Given instruction
Reproduce the passage of the mailing-list message about timezones from "Eric A. Meyer eric" up to and including "expected to work.".

Reading text
[wp-hackers] Timezones, server settings, and WP dates

Eric A. Meyer eric at meyerweb.com
Thu Jan 27 17:14:12 GMT 2005


At 11:45 -0500 1/27/05, Carthik Sharma wrote:
>On Thu, 27 Jan 2005 11:36:21 -0500, Eric A. Meyer <eric at meyerweb.com> wrote:
>
>>      I already set that to -5.  Sorry, I forgot to mention that in my
>>  original post.  Having it set doesn't do anything to fix the 'UTC' or
>>  the '+0000'.
>>
>
>I am sorry if that doesn't work. If it doesn't it must be a bug, since
>it's expected to work.

    I don't understand why you say that.  The 'T' in the php_date 
format is expected to return the server's timezone setting, and it 
does: the server is configured to UTC.  The actual times are properly 
offset (if I post at 19:31 EST, which is 00:31 UTC, WP returns 19:31) 
but the timezone designator is wrong (it claims UTC when I'm in EST).
    The feed offsets are another problem, and I can see that might be 
some kind of bug-- but again, they're apparnently returning the 
server's offset, not the WP offset.  Is there a simple way to pull 
the offset from the WP settings so I can at least fix the feeds?  I'm 
not shy about hacking my PHP, but I'd like to do it intelligently 
instead of just putting in static timezone designators.

Supplied information

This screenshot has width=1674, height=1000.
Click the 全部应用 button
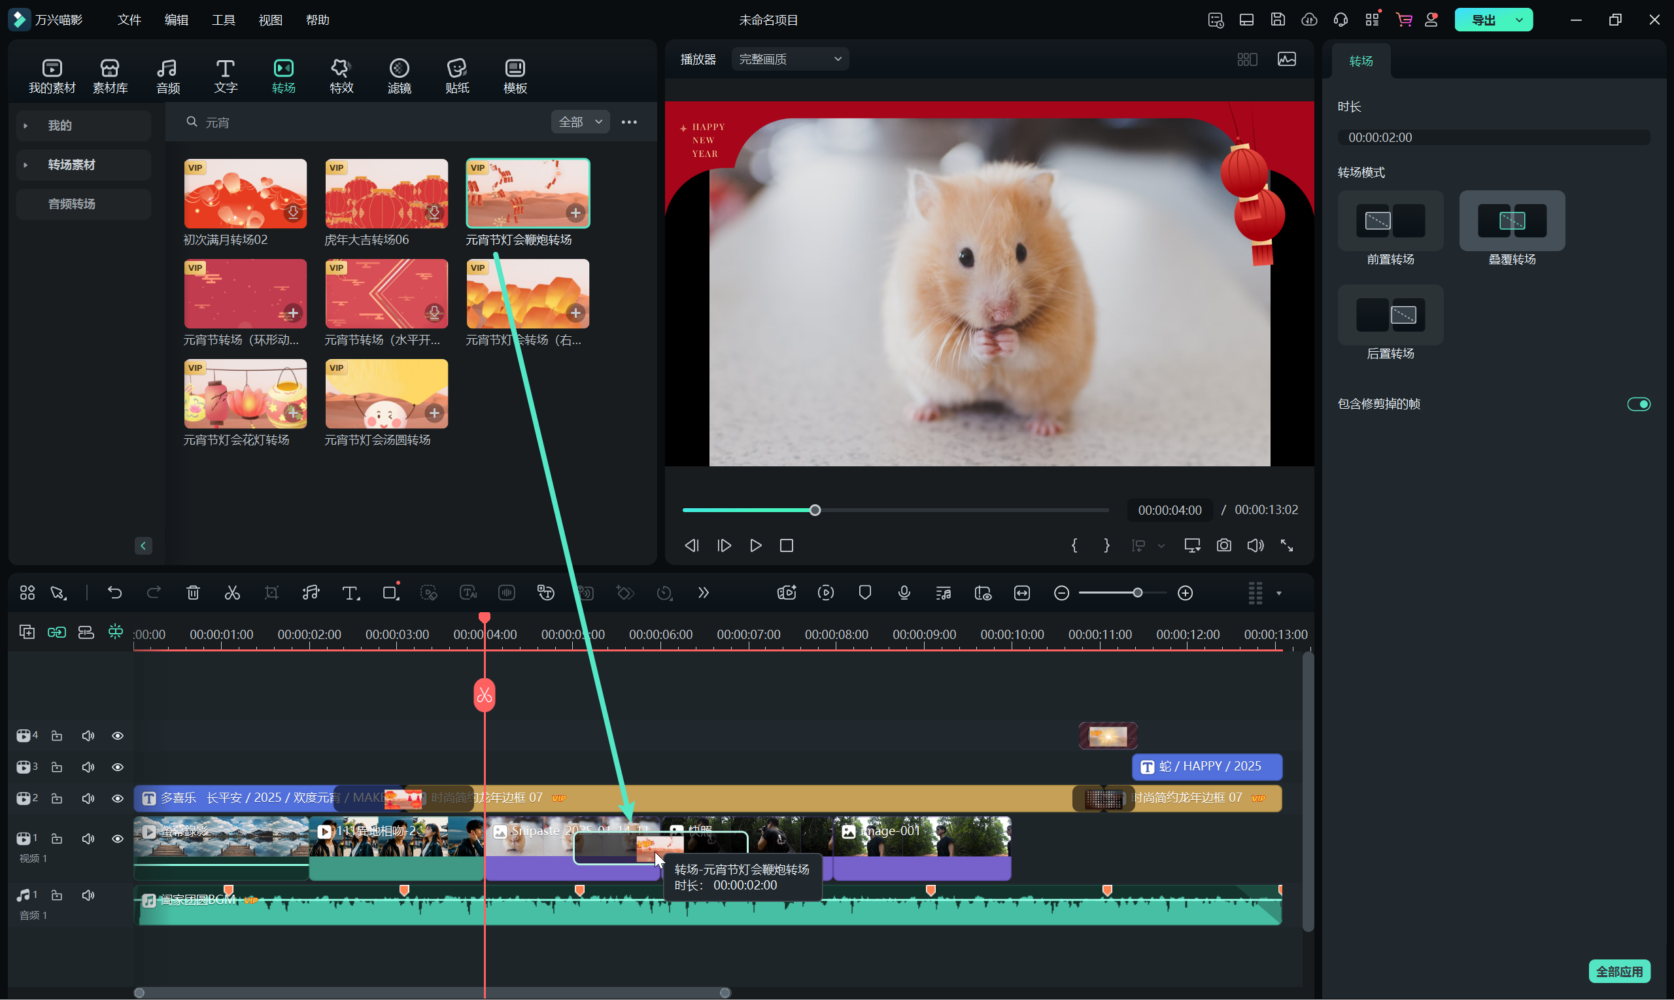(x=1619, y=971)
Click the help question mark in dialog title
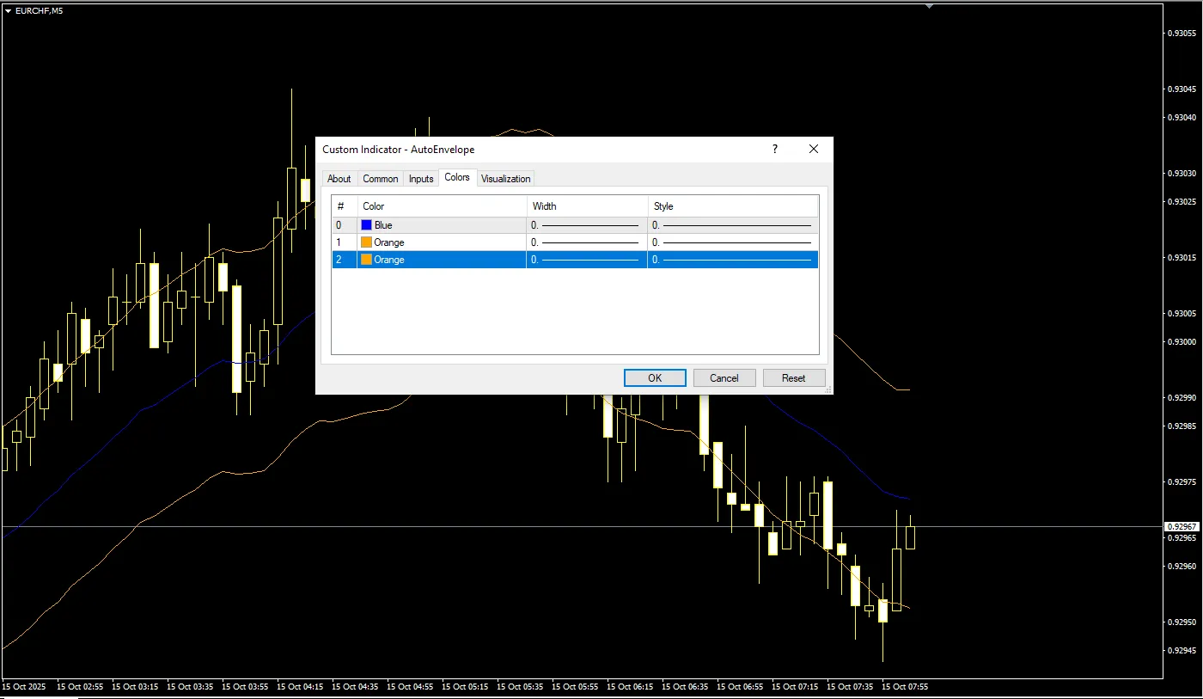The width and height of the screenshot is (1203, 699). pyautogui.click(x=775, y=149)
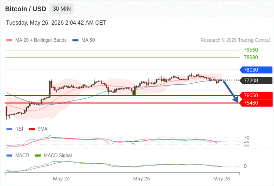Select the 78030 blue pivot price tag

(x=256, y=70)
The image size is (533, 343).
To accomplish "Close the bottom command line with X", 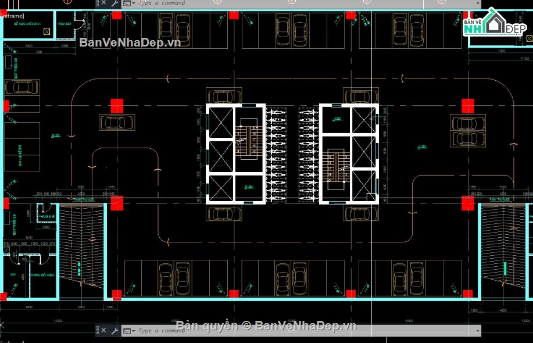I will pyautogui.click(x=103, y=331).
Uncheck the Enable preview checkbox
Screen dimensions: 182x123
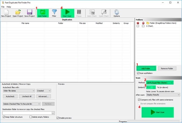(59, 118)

Solution to this exercise
Eric A. Meyer eric at meyerweb.com
Thu Jan 27 17:14:12 GMT 2005


At 11:45 -0500 1/27/05, Carthik Sharma wrote:
>On Thu, 27 Jan 2005 11:36:21 -0500, Eric A. Meyer <eric at meyerweb.com> wrote:
>
>>      I already set that to -5.  Sorry, I forgot to mention that in my
>>  original post.  Having it set doesn't do anything to fix the 'UTC' or
>>  the '+0000'.
>>
>
>I am sorry if that doesn't work. If it doesn't it must be a bug, since
>it's expected to work.